= Excerpted records =
★ ★ ★

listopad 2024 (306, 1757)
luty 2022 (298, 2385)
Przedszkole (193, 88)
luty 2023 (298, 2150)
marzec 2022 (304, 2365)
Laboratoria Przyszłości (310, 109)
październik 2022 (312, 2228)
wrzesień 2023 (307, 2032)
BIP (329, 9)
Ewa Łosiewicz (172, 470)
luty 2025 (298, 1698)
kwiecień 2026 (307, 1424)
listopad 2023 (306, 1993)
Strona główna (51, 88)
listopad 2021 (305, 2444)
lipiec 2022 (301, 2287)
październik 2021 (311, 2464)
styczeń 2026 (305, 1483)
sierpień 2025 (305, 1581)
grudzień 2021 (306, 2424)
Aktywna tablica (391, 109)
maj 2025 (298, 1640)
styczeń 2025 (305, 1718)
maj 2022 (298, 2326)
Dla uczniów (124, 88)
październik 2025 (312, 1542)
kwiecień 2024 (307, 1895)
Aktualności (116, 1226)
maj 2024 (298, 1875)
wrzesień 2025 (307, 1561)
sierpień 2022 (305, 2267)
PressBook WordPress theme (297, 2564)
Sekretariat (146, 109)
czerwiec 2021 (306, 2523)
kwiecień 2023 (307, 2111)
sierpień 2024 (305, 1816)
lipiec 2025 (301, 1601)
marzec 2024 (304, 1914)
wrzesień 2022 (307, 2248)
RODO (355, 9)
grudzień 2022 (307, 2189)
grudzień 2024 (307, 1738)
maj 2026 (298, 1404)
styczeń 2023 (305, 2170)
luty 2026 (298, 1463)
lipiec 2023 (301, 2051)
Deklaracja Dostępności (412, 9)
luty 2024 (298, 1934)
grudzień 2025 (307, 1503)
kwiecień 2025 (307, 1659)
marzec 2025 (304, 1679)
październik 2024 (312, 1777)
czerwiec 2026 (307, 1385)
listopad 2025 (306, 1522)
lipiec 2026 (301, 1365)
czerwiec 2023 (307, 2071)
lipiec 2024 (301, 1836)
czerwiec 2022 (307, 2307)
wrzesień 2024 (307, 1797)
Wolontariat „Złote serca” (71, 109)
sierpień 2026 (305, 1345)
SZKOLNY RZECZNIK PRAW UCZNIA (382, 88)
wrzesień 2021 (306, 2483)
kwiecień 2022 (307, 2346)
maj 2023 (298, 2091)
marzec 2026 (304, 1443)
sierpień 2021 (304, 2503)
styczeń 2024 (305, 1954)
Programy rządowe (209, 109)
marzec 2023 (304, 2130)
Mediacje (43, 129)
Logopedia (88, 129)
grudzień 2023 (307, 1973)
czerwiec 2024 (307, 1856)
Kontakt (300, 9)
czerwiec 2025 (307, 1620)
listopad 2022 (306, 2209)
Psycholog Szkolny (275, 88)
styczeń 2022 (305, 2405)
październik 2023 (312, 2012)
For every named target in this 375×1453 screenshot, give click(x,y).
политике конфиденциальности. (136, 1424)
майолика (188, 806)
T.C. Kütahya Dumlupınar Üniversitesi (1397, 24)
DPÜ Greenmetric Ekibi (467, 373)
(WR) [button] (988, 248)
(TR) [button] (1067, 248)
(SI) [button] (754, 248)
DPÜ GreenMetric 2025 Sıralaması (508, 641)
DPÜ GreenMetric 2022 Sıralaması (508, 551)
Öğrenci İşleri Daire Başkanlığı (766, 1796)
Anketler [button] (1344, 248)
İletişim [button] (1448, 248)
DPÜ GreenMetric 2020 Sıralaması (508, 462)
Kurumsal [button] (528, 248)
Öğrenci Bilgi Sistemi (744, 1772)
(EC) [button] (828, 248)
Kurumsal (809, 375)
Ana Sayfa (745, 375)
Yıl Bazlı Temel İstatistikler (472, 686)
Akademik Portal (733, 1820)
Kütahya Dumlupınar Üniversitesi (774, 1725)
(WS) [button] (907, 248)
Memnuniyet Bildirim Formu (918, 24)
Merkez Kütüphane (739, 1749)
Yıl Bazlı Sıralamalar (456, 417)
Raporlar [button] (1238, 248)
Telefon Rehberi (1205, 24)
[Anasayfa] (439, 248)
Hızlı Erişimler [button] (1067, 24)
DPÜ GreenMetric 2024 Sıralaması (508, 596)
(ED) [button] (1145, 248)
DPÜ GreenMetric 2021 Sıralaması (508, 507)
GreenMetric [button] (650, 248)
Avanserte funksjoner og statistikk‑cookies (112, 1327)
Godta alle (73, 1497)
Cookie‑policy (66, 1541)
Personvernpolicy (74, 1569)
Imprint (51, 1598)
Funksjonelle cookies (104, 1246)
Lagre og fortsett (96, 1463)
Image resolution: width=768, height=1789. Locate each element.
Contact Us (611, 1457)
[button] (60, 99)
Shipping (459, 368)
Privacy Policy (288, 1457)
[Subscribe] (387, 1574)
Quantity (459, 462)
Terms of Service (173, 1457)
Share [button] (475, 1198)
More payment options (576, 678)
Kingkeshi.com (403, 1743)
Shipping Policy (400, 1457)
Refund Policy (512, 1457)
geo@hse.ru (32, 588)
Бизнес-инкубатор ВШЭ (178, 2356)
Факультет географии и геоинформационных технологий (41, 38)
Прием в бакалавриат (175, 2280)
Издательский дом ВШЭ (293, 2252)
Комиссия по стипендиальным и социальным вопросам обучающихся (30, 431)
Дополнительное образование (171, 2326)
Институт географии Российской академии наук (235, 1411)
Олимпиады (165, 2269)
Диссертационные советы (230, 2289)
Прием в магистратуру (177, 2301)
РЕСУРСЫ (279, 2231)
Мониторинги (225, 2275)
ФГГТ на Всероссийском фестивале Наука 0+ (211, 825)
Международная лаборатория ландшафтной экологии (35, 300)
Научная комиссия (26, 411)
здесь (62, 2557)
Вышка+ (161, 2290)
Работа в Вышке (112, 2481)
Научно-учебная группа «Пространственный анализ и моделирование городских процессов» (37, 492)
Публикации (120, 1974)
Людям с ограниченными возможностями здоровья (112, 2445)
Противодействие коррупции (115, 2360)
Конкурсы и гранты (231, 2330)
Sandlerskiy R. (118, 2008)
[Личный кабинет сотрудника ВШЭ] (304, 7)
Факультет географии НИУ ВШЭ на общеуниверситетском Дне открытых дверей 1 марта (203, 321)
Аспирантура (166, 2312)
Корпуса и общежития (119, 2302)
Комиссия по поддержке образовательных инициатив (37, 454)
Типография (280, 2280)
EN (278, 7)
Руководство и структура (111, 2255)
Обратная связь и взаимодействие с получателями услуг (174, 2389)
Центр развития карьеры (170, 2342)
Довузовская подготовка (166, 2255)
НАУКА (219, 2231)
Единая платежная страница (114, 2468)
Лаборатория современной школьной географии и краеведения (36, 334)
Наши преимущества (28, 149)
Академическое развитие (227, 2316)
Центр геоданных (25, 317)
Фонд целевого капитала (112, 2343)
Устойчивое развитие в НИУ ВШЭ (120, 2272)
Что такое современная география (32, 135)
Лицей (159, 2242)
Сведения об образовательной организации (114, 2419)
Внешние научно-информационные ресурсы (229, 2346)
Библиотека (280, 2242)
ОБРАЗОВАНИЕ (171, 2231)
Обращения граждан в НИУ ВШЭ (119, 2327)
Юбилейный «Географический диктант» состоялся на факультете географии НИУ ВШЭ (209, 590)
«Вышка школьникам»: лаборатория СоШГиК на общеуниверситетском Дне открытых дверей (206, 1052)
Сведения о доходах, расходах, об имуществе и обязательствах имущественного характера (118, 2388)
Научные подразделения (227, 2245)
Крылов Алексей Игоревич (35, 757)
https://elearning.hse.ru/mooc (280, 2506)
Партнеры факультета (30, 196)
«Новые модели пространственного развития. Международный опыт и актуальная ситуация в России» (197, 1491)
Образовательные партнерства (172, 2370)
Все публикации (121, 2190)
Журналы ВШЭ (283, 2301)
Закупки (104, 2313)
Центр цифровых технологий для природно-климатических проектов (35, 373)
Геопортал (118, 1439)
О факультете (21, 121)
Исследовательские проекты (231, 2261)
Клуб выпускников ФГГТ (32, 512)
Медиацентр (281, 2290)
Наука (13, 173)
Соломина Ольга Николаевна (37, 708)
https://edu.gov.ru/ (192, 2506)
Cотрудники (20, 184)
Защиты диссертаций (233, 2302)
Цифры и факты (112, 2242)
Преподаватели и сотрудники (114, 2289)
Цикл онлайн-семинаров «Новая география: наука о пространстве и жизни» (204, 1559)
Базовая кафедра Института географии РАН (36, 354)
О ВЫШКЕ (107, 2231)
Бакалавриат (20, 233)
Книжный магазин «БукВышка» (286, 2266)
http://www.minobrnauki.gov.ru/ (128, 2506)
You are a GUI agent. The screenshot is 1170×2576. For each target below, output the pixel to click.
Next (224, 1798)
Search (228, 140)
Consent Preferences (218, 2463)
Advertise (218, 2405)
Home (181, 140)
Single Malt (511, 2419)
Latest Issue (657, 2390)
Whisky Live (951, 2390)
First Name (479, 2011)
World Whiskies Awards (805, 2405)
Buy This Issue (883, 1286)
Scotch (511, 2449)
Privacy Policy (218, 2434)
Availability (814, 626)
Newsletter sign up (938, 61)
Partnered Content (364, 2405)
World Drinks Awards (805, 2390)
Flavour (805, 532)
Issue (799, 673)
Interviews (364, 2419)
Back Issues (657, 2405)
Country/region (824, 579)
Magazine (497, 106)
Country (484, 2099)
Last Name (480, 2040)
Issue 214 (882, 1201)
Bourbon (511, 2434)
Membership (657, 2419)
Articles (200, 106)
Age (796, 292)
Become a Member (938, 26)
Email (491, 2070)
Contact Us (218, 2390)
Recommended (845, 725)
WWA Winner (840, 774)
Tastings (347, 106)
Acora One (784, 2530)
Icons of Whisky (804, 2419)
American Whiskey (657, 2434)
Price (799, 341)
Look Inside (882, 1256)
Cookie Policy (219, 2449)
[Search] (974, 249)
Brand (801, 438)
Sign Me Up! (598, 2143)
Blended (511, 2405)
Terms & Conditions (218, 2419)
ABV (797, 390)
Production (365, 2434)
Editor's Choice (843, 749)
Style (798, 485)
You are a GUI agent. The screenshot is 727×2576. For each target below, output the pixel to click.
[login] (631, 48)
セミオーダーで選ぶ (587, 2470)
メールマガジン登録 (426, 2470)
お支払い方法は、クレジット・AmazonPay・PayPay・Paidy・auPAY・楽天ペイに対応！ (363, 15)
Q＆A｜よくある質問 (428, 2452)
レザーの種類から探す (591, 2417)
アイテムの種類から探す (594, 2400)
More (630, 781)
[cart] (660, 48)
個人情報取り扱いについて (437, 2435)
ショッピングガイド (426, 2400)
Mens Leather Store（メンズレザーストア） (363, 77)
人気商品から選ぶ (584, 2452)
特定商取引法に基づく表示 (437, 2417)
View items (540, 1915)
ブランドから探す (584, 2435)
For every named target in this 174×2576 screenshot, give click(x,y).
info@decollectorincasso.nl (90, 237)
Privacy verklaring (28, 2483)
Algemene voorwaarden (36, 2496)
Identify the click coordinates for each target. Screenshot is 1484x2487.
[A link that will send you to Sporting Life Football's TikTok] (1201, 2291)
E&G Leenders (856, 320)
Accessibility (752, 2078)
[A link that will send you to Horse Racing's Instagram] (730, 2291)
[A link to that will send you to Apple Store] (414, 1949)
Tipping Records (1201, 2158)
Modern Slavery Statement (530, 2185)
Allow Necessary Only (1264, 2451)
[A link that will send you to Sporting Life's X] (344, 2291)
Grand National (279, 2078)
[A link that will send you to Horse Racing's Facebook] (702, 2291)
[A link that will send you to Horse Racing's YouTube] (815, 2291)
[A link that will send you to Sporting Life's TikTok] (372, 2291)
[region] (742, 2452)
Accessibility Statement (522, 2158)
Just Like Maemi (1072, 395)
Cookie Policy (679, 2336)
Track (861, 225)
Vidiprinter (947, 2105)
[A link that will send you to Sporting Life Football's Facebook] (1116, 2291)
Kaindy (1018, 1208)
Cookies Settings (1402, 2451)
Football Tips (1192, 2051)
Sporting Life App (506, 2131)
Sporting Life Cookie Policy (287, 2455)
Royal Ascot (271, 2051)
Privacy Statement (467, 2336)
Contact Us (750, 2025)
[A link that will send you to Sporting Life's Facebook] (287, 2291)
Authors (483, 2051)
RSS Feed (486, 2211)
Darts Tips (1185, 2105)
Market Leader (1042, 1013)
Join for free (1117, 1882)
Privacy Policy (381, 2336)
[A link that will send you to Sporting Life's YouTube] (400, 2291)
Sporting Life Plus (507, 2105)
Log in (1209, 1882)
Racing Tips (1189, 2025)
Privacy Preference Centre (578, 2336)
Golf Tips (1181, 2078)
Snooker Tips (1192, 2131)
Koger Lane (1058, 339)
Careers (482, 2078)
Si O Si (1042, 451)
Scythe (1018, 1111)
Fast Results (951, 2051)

★ ★ ★

= Exercise details =
Look above for the line containing "Sporting Life Cookie Policy (287, 2455)". Output from there through the line containing "Darts Tips (1185, 2105)", exactly and inclusively.

= Your solution =
Sporting Life Cookie Policy (287, 2455)
Royal Ascot (271, 2051)
Privacy Statement (467, 2336)
Contact Us (750, 2025)
[A link that will send you to Sporting Life's Facebook] (287, 2291)
Authors (483, 2051)
RSS Feed (486, 2211)
Darts Tips (1185, 2105)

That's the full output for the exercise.